The church has long taught that education is more than economic mobility. It is an investment in human flourishing. It develops character and enables individuals to contribute more fully to the common good.

That is why Christian colleges, universities, and schools have existed for centuries. Education is not merely about earning a living; it is about becoming the kind of person capable of serving one’s neighbor.
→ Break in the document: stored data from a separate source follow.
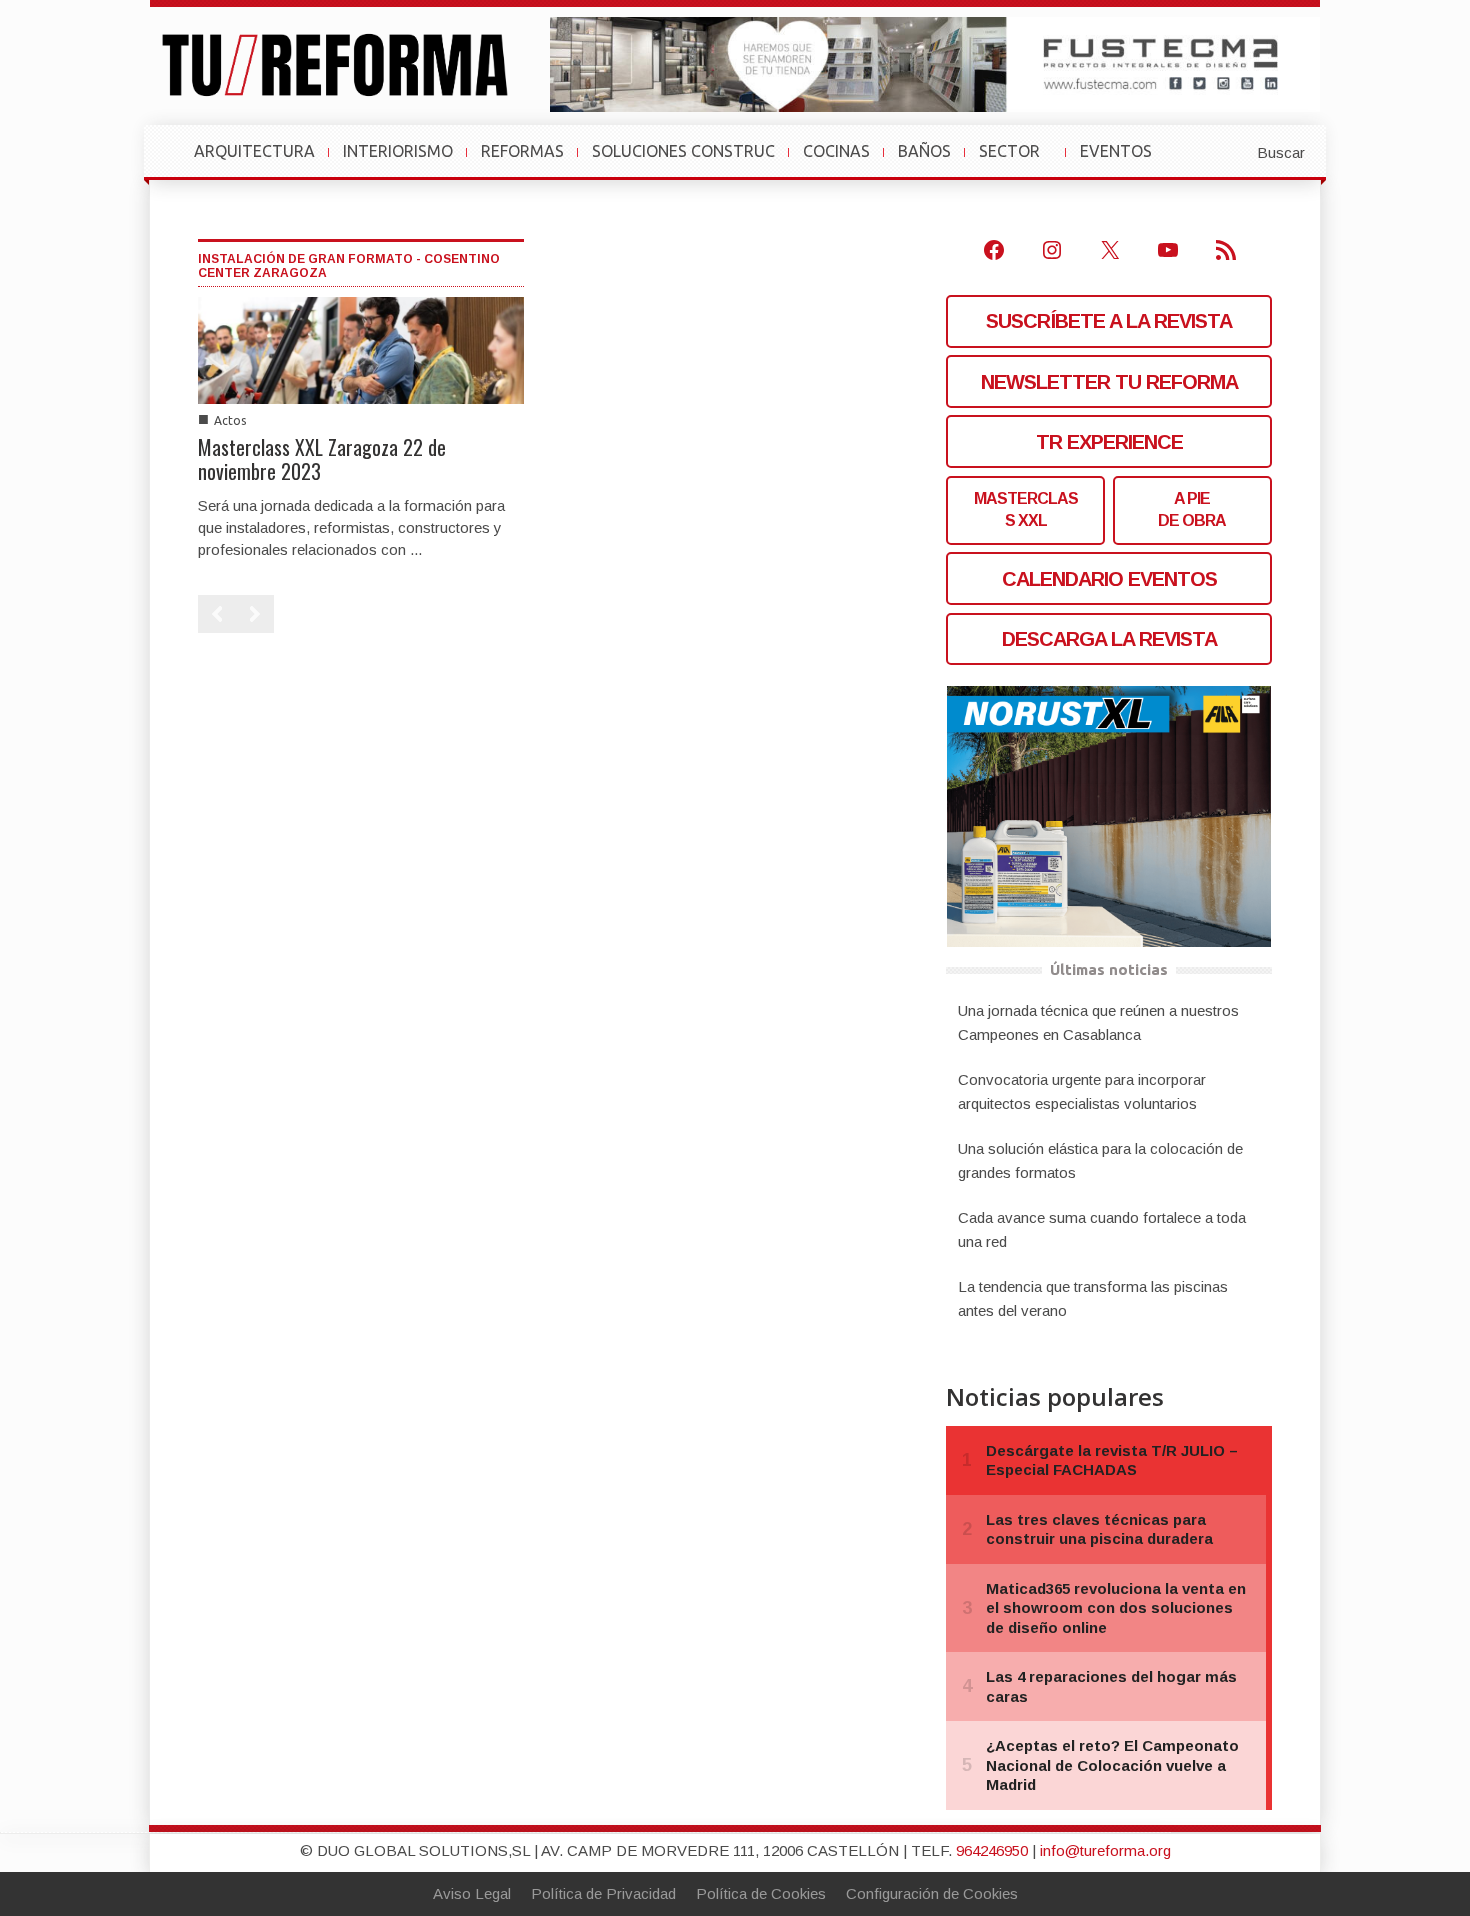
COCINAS (836, 151)
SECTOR (1017, 161)
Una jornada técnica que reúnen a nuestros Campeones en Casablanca (1098, 1022)
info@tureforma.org (1105, 1850)
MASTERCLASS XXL (1026, 509)
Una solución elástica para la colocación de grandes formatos (1100, 1160)
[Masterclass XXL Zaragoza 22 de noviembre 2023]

This debate is also personal for Latino evangelicals. Our churches are filled with young people who have grown up reciting the Pledge of Allegiance, volunteering in food pantries, serving on worship teams, mentoring younger children and dreaming about becoming the first in their families to earn a college degree.

When we tell those students they no longer belong in our classrooms, we communicate something far more damaging than a policy preference. We communicate that hard work has limits. That character has conditions. That opportunity depends less on what they have done than on circumstances they never chose.

Florida is better than that.

We can uphold the rule of law while expanding opportunity. We can have secure borders while investing in students who have grown up in our communities. We can insist on accountability without extinguishing hope.

Those are not competing values. They are the very qualities that have long made Florida a place where families come to build a better future.

Our colleges should remain places where talent is cultivated, dreams are refined, and future leaders are prepared — not places where doors are closed on students who have already spent most of their lives calling Florida home.

The measure of a state is not simply how well it enforces its laws. It is whether it leaves the next generation better prepared to build the future.

Florida should choose to keep that door open.

Rev. Dr. Gabriel Salguero is president of the National Latino Evangelical Coalition (NaLEC) and pastor of The Gathering in Orlando.